*Assignment*
What you return should match the data below exactly, line for line.

Records to use Block Start

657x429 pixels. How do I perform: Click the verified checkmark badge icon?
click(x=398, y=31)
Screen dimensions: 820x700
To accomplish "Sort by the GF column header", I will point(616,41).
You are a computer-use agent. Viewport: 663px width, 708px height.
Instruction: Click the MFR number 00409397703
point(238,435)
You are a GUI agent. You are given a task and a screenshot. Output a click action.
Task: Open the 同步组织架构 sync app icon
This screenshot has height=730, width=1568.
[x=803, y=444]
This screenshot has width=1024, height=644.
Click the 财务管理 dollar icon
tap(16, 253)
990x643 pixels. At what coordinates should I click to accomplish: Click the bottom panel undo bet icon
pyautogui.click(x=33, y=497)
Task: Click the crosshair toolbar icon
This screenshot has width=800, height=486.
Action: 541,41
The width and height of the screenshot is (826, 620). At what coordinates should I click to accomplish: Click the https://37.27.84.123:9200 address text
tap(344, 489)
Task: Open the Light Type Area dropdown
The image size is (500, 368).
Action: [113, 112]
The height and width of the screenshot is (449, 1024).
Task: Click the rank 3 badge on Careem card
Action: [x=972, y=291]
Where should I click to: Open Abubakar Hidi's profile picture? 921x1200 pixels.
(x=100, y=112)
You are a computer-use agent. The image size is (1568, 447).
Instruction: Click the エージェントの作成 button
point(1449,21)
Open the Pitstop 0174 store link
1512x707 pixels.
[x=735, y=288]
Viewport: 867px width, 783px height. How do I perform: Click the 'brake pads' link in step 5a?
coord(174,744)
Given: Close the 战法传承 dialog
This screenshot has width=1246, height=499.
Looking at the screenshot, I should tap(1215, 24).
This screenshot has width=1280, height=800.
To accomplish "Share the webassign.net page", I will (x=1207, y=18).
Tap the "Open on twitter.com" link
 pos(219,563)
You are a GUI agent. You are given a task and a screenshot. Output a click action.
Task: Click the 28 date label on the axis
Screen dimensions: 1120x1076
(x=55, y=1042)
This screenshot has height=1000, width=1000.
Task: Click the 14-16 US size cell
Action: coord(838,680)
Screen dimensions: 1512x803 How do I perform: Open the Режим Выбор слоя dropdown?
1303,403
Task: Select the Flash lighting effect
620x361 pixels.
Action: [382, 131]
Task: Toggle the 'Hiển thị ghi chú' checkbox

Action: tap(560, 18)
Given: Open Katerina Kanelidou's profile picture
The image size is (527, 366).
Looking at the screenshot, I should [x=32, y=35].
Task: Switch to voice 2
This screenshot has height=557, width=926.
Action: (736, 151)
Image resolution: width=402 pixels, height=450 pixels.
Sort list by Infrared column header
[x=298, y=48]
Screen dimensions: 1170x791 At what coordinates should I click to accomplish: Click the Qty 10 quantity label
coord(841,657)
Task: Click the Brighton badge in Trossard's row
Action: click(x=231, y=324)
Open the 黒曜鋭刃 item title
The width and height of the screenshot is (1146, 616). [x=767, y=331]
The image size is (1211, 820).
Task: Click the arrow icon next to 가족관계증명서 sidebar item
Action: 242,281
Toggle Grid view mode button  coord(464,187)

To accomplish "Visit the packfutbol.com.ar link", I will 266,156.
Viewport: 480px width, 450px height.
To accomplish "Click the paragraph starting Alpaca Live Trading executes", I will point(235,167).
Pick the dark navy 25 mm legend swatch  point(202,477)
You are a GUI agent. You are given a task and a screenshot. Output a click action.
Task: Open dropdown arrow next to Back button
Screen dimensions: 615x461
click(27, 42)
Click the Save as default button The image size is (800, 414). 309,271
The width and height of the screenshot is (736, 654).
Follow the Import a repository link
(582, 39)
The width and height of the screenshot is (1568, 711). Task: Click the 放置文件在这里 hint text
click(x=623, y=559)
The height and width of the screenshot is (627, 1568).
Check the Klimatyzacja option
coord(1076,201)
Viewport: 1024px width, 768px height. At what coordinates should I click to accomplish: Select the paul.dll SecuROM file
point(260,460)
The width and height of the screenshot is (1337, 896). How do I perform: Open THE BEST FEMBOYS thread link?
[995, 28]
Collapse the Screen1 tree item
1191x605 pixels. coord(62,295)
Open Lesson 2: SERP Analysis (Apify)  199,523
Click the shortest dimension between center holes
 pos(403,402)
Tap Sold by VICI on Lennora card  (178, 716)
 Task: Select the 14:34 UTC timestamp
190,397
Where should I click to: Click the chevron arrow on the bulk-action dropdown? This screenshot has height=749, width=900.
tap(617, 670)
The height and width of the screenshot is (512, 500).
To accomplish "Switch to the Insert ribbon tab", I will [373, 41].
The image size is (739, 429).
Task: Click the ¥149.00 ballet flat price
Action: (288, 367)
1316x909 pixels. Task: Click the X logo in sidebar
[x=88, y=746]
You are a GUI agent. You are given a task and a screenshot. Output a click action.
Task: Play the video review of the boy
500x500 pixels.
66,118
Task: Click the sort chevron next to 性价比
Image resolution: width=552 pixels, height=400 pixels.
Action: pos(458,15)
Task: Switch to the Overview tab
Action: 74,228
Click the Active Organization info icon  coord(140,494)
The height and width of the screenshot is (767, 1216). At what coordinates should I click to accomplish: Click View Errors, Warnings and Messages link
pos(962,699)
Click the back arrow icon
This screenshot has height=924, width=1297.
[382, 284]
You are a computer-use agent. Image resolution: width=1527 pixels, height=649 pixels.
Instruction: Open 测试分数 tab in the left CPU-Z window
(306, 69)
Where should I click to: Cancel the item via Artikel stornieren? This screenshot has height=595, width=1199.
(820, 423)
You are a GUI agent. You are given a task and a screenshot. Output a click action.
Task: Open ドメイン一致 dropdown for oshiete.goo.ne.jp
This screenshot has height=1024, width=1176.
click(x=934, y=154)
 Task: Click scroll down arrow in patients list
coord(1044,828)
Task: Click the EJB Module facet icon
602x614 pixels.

Records to use Block End

*Response below*
657x429 pixels. How do I perform: Click the verified checkmark badge icon?
click(x=398, y=31)
Screen dimensions: 820x700
To accomplish "Sort by the GF column header", I will point(616,41).
You are a computer-use agent. Viewport: 663px width, 708px height.
Instruction: Click the MFR number 00409397703
point(238,435)
You are a GUI agent. You are given a task and a screenshot. Output a click action.
Task: Open the 同步组织架构 sync app icon
This screenshot has height=730, width=1568.
[x=803, y=444]
This screenshot has width=1024, height=644.
Click the 财务管理 dollar icon
tap(16, 253)
990x643 pixels. At what coordinates should I click to accomplish: Click the bottom panel undo bet icon
pyautogui.click(x=33, y=497)
Task: Click the crosshair toolbar icon
This screenshot has width=800, height=486.
Action: 541,41
The width and height of the screenshot is (826, 620). At what coordinates should I click to accomplish: Click the https://37.27.84.123:9200 address text
tap(344, 489)
Task: Open the Light Type Area dropdown
The image size is (500, 368).
Action: [113, 112]
The height and width of the screenshot is (449, 1024).
Task: Click the rank 3 badge on Careem card
Action: [x=972, y=291]
Where should I click to: Open Abubakar Hidi's profile picture? 921x1200 pixels.
(x=100, y=112)
You are a computer-use agent. The image size is (1568, 447).
Instruction: Click the エージェントの作成 button
point(1449,21)
Open the Pitstop 0174 store link
1512x707 pixels.
[x=735, y=288]
Viewport: 867px width, 783px height. How do I perform: Click the 'brake pads' link in step 5a?
coord(174,744)
Given: Close the 战法传承 dialog
This screenshot has width=1246, height=499.
Looking at the screenshot, I should tap(1215, 24).
This screenshot has width=1280, height=800.
To accomplish "Share the webassign.net page", I will (x=1207, y=18).
Tap the "Open on twitter.com" link
 pos(219,563)
You are a GUI agent. You are given a task and a screenshot. Output a click action.
Task: Click the 28 date label on the axis
Screen dimensions: 1120x1076
(x=55, y=1042)
This screenshot has height=1000, width=1000.
Task: Click the 14-16 US size cell
Action: coord(838,680)
Screen dimensions: 1512x803 How do I perform: Open the Режим Выбор слоя dropdown?
1303,403
Task: Select the Flash lighting effect
620x361 pixels.
Action: [382, 131]
Task: Toggle the 'Hiển thị ghi chú' checkbox

Action: tap(560, 18)
Given: Open Katerina Kanelidou's profile picture
The image size is (527, 366).
Looking at the screenshot, I should [x=32, y=35].
Task: Switch to voice 2
This screenshot has height=557, width=926.
Action: (736, 151)
Image resolution: width=402 pixels, height=450 pixels.
Sort list by Infrared column header
[x=298, y=48]
Screen dimensions: 1170x791 At what coordinates should I click to accomplish: Click the Qty 10 quantity label
coord(841,657)
Task: Click the Brighton badge in Trossard's row
Action: click(x=231, y=324)
Open the 黒曜鋭刃 item title
The width and height of the screenshot is (1146, 616). [x=767, y=331]
The image size is (1211, 820).
Task: Click the arrow icon next to 가족관계증명서 sidebar item
Action: 242,281
Toggle Grid view mode button  coord(464,187)

To accomplish "Visit the packfutbol.com.ar link", I will 266,156.
Viewport: 480px width, 450px height.
To accomplish "Click the paragraph starting Alpaca Live Trading executes", I will point(235,167).
Pick the dark navy 25 mm legend swatch  point(202,477)
You are a GUI agent. You are given a task and a screenshot. Output a click action.
Task: Open dropdown arrow next to Back button
Screen dimensions: 615x461
click(27, 42)
Click the Save as default button The image size is (800, 414). 309,271
The width and height of the screenshot is (736, 654).
Follow the Import a repository link
(582, 39)
The width and height of the screenshot is (1568, 711). Task: Click the 放置文件在这里 hint text
click(x=623, y=559)
The height and width of the screenshot is (627, 1568).
Check the Klimatyzacja option
coord(1076,201)
Viewport: 1024px width, 768px height. At what coordinates should I click to accomplish: Select the paul.dll SecuROM file
point(260,460)
The width and height of the screenshot is (1337, 896). How do I perform: Open THE BEST FEMBOYS thread link?
[995, 28]
Collapse the Screen1 tree item
1191x605 pixels. coord(62,295)
Open Lesson 2: SERP Analysis (Apify)  199,523
Click the shortest dimension between center holes
 pos(403,402)
Tap Sold by VICI on Lennora card  (178, 716)
 Task: Select the 14:34 UTC timestamp
190,397
Where should I click to: Click the chevron arrow on the bulk-action dropdown? This screenshot has height=749, width=900.
tap(617, 670)
The height and width of the screenshot is (512, 500).
To accomplish "Switch to the Insert ribbon tab", I will [373, 41].
The image size is (739, 429).
Task: Click the ¥149.00 ballet flat price
Action: (288, 367)
1316x909 pixels. Task: Click the X logo in sidebar
[x=88, y=746]
You are a GUI agent. You are given a task and a screenshot. Output a click action.
Task: Play the video review of the boy
500x500 pixels.
66,118
Task: Click the sort chevron next to 性价比
Image resolution: width=552 pixels, height=400 pixels.
Action: pos(458,15)
Task: Switch to the Overview tab
Action: 74,228
Click the Active Organization info icon  coord(140,494)
The height and width of the screenshot is (767, 1216). At what coordinates should I click to accomplish: Click View Errors, Warnings and Messages link
pos(962,699)
Click the back arrow icon
This screenshot has height=924, width=1297.
[382, 284]
You are a computer-use agent. Image resolution: width=1527 pixels, height=649 pixels.
Instruction: Open 测试分数 tab in the left CPU-Z window
(306, 69)
Where should I click to: Cancel the item via Artikel stornieren? This screenshot has height=595, width=1199.
(820, 423)
You are a GUI agent. You are given a task and a screenshot. Output a click action.
Task: Open ドメイン一致 dropdown for oshiete.goo.ne.jp
This screenshot has height=1024, width=1176.
click(x=934, y=154)
 Task: Click scroll down arrow in patients list
coord(1044,828)
Task: Click the EJB Module facet icon
602x614 pixels.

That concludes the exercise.